Low tone on negative outcomes Add empathy instructions for bad-news scenarios
Low Completeness on simple prompts Metric/data issue — add referenceResponse or filter from Completeness

Metric Refinement

  • High N/A rates (>60%) — metric too narrowly scoped. Split dataset or adjust scope.
  • All-high scores — instructions too lenient. Add specific failure criteria.
  • Inconsistent scoring — instructions ambiguous. Add concrete examples per rating level.

Run Comparison

Run 1 (baseline):    response_brevity avg=0.42, custom_tone avg=0.80
Run 2 (post-fixes):  response_brevity avg=0.85, custom_tone avg=0.90

Track scores over time. The pipeline’s value comes from repeated measurement.


Gotchas

  1. taskType must be "General" — not “Generation” or any other value. The job fails silently with other values.

  2. Custom metric names in BOTH places — must appear in metricNames array AND customMetrics array. Missing from metricNames = silently ignored. Missing from customMetrics = job fails.

  3. null result means N/A, not 0 — when the judge determines a metric doesn’t apply, Bedrock records null:

    // WRONG — treats N/A as 0
    const avg = scores.reduce((a, b) => a + (b ?? 0), 0) / scores.length;
    
    // RIGHT — excludes N/A from average
    const numericScores = scores.filter((s): s is number => s !== null);
    const avg = numericScores.reduce((a, b) => a + b, 0) / numericScores.length;
    
  4. evaluatorModelConfig appears twice — once at top level (built-in metrics), once inside customMetricConfig (custom metrics). Omitting either causes those metrics to fail.

  5. modelIdentifier must match exactly — the string in JSONL modelResponses must be character-for-character identical to inferenceSourceIdentifier in inference-config.json.

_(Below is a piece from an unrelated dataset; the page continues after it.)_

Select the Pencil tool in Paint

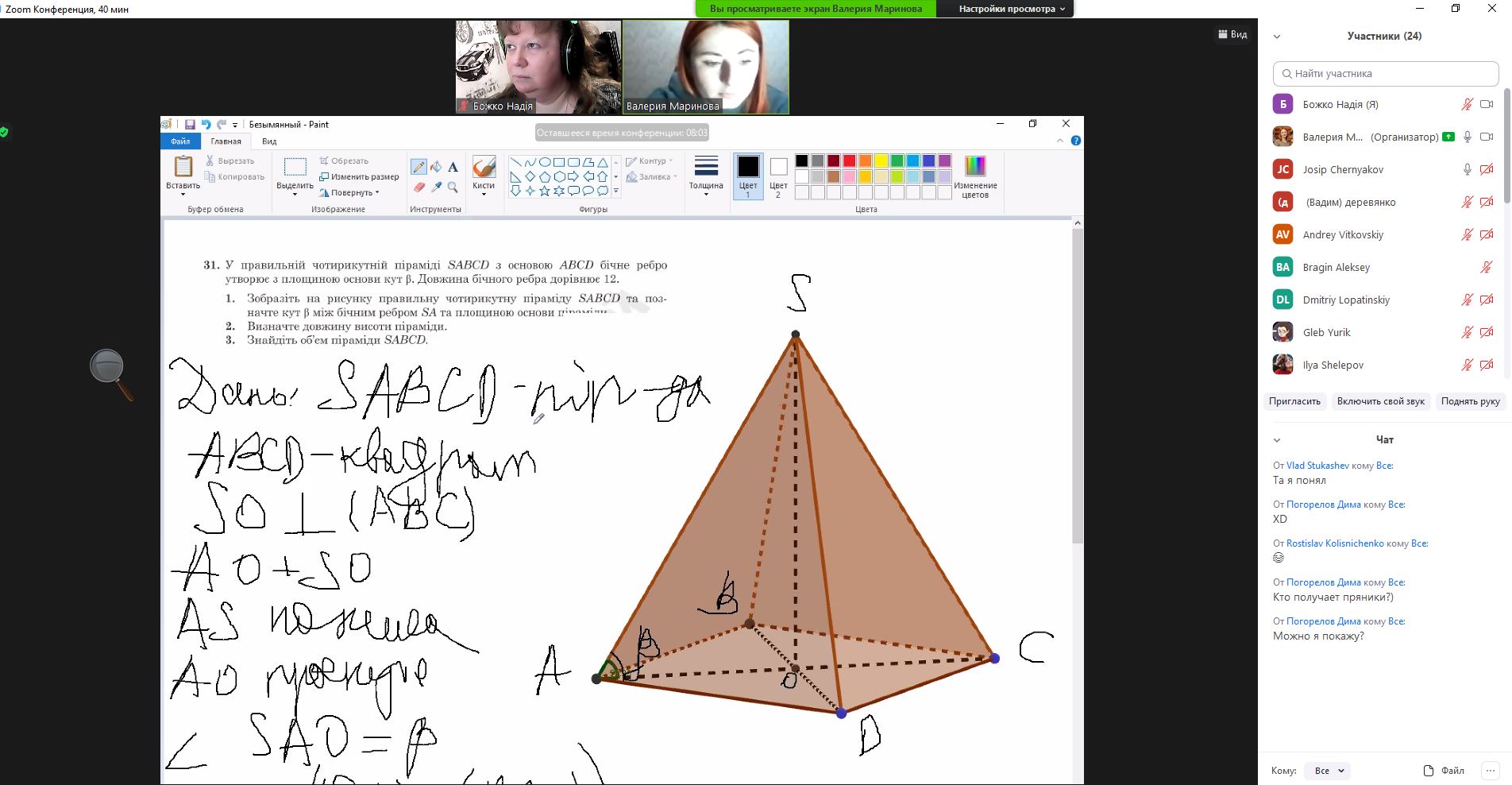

Mismatch = model mapping error.

  6. AWS CLI 2.33+ required — older versions silently drop customMetricConfig and precomputedInferenceSource. Job creation succeeds but the job fails. Always check aws --version.

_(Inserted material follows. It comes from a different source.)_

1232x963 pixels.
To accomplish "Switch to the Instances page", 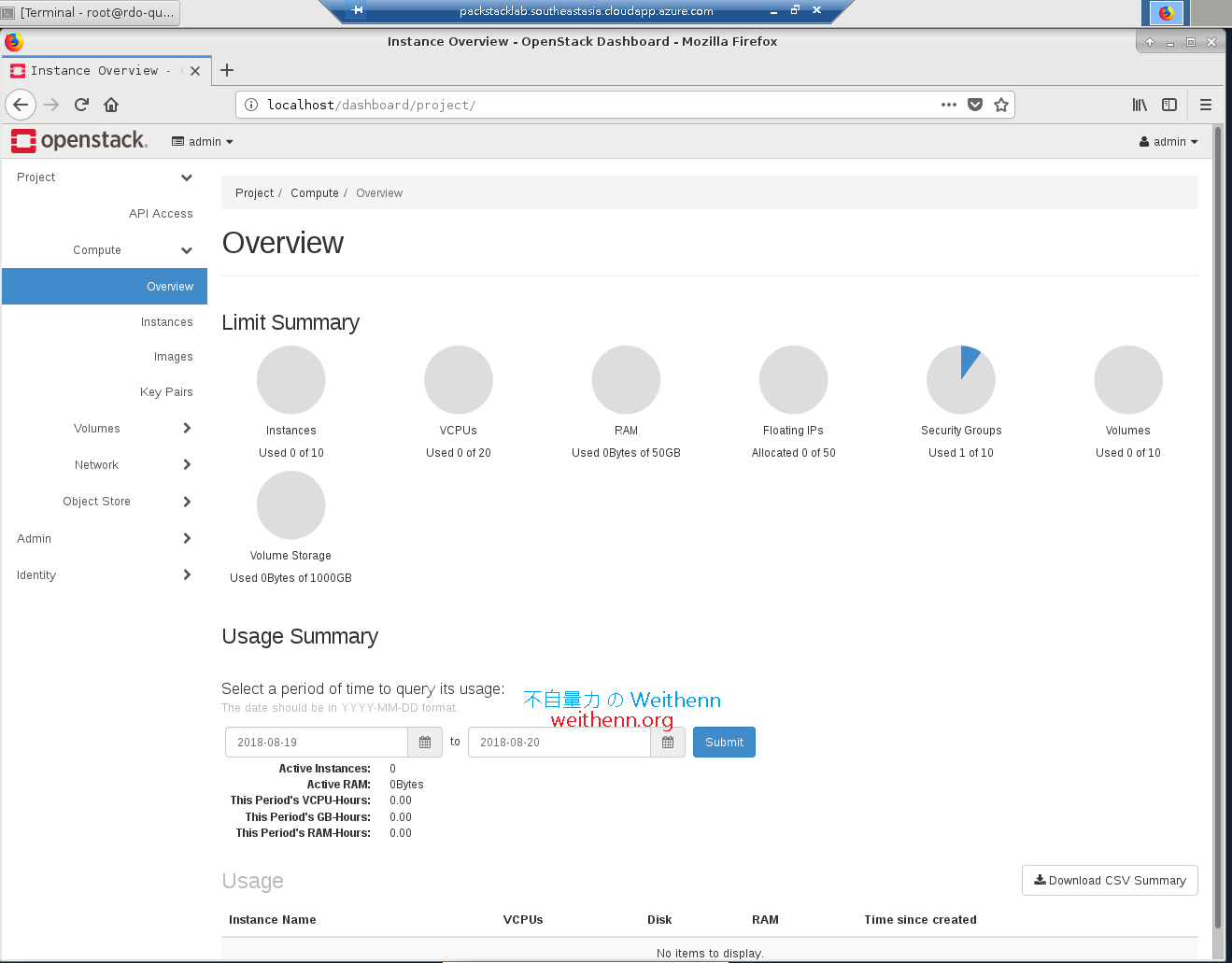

  7. Job names: lowercase + hyphens, max 63 chars — pattern: [a-z0-9](-*[a-z0-9]){0,62}. Must be unique across all jobs. Use timestamps: --job-name "my-eval-$(date +%Y%m%d-%H%M)".

  8. S3 output is deeply nested — <prefix>/<job-name>/<job-name>/<random-id>/models/.... Use aws s3 sync and search for _output.jsonl. Do not construct paths manually.

  9. referenceResponse improves Correctness/Completeness — empty string is valid, but providing reference responses gives the judge a baseline for comparison.

  10. <thinking> tag leakage (model-specific) — some models (e.g., Amazon Nova Lite) may leak <thinking>...</thinking> blocks into responses. If present, strip before writing JSONL:

    const clean = raw.replace(/<thinking>[\s\S]*?<\/thinking>/g, "").trim();
    
  11. us-east-1 S3 bucket creation — do NOT pass LocationConstraint for us-east-1. Other regions require it.


Cost Estimation

Formula:

Total = response_collection_cost + judge_cost
Judge cost = num_prompts x num_metrics x (~1,500 input + ~200 output tokens) x judge_price

Example: 30 prompts, 10 metrics, Nova Pro judge:

  • Response collection (Nova Lite): ~$0.02
  • Evaluation job (Nova Pro): ~$0.58
  • Total per run: ~$0.61

Scaling: Cost is linear with prompts and metrics. 100 prompts x 10 metrics ≈ $5. Judge cost dominates at ~95%. Adding 1 custom metric adds ~$0.06/run (30 prompts, Nova Pro).